How do you simplify (3rd root of 5) divided by (sqrt of 5)?

1 Answer
Sep 21, 2015

Answer:

#root(6)(3125)/5#

Explanation:

You won't be able to multiply or divide them until they have the same index. So to simplify this, we will make them have the same index.
#root(3)(5)/sqrt5#

Using the Law of Indices, we can rewrite this as:
#=5^(1/3)/5^(1/2)#

As you can see, they both have fraction exponents now. We must now make those fraction exponents have the same denominator.

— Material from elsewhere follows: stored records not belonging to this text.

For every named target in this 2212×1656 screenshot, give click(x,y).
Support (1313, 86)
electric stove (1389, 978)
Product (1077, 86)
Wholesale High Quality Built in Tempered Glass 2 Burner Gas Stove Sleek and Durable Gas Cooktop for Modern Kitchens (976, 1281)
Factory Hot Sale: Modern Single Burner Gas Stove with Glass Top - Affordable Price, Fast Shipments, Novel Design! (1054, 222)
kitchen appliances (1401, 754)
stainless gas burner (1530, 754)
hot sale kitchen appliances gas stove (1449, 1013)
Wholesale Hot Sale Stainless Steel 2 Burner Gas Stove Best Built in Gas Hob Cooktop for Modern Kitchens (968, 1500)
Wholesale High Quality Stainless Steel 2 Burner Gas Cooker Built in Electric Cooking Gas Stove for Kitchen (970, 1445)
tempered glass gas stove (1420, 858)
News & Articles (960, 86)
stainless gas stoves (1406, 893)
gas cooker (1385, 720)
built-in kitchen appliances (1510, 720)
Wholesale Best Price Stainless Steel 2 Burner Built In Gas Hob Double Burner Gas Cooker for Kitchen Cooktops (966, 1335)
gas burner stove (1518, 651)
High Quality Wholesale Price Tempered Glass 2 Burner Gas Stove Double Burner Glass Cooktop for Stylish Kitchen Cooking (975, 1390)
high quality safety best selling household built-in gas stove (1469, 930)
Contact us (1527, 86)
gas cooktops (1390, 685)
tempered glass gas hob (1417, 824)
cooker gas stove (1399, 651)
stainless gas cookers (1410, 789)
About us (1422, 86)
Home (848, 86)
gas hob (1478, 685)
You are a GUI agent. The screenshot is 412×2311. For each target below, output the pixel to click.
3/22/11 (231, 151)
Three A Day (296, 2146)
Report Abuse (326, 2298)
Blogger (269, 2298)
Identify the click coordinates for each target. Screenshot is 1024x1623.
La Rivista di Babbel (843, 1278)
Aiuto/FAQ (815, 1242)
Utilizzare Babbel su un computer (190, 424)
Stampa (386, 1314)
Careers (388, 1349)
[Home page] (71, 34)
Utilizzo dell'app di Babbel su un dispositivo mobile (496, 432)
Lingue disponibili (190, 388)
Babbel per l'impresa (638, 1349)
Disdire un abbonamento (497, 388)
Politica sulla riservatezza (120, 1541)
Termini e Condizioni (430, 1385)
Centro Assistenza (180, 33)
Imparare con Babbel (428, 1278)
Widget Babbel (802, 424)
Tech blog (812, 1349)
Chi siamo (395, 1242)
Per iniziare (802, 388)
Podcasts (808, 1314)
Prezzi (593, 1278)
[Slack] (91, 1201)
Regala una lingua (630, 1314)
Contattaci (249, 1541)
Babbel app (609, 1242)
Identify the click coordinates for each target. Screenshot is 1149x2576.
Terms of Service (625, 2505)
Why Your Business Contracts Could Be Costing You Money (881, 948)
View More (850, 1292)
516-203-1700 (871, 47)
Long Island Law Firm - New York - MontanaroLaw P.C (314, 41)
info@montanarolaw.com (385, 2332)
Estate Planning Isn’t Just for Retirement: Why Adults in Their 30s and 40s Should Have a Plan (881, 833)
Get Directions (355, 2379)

You can use any multiple of 2 and 3, but the easiest to use is 6 (since that is the least common denominator).
#=5^[(1/3)(2/2)]/5^[(1/2)(3/3)]#
#=5^[2/6]/5^[3/6]#

Using the Law of Indices again, you can rewrite this as:
#=root(6)(5^2/5^3)#
#=color(red)root(6)(1/5)#

You can have that as your final answer. However, you can still rationalize this if you want. Simply multiply something that will remove the radical from the denominator.
#=root(6)(1/5)#
#=root(6)(1)/root(6)(5)#
#=root(6)(1)/root(6)(5)*root(6)(5^5)/root(6)(5^5)#
#=root(6)(1*5^5)/root(6)(5^6)#
#=root(6)(5^5)/5#
#=color(red)(root(6)(3125)/5)#